WAN Link issue

Unanswered Question
Apr 19th, 2012

Hi Experts

i have 1G Fiber link between 2 sites,as per MRTG output , the link is underutilized , but the strange is i m copying a size 100G from site 1 to site 2 , the download average just 16Megabyte per second

pls clarify

jamil

I have this problem too.
0 votes
  • 1
  • 2
  • 3
  • 4
  • 5
Average Rating: 4.2 (12 ratings)
edwin.summers Thu, 04/19/2012 - 11:19

TCP doesn't dump traffic on a link to fill the pipe.  It transmits a piece at a time and waits for the remote end to acknowledge receipt prior to sending more information.  This allows the protocol to ramp up it's transmit rate as long as things are going well, or throttle it down if it doesn't receive timely acknowledgements (such as if the link exhibits packet loss or is becoming congested).

Think of it as feeding a baby.  It would be tempting to think that the size of your link equates to the size of the baby's mouth, and we can just start dumping food in the mouth to keep it full.  However, that's a good way to ensure that little food makes it to baby's stomach.  Instead, we send a spoonful of food at a time (the amount of food kinda like the TCP window - the amount of data that the sender will transmit before waiting on an acknowledgement), allow the baby to chew, then open her mouth to show it is empty and ready for another bite (the acknowledgement).

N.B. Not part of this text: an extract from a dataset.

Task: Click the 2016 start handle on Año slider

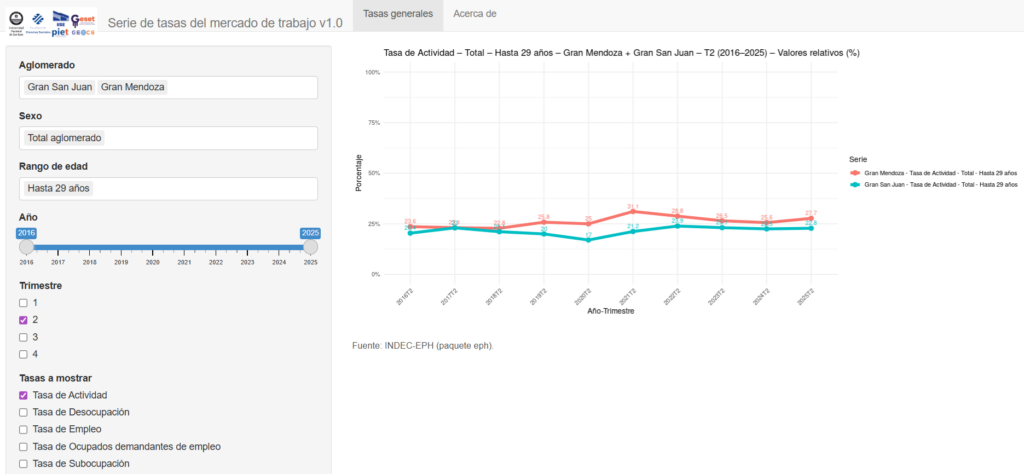Action: point(26,246)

Sometimes baby is going to hold her mouth closed (not ready - still chewing - latency/delay), or spit out the food (packet loss).  In this case we must scrape up the food and "re-send" it.  As you can see, depending on the packet loss, delay, speed of acknowledgements, the amount of time to transmit the baby (feed a jar of food) can vary based on link conditions.  Even if one baby's mouth is twice as large as another, if it's latency (chew time) is longer, it's going to be a longer feeding session than the baby with the smaller mouth.

vmiller's link provides a good explanation of the window size (size of a spoonful of food) and theoretical calculation of expected speed.  Note that a bigger spoon is not always better.

Hope that's not too silly of an explanation.

vmiller Thu, 04/19/2012 - 11:37

Well played sir. Much better than what I could have written.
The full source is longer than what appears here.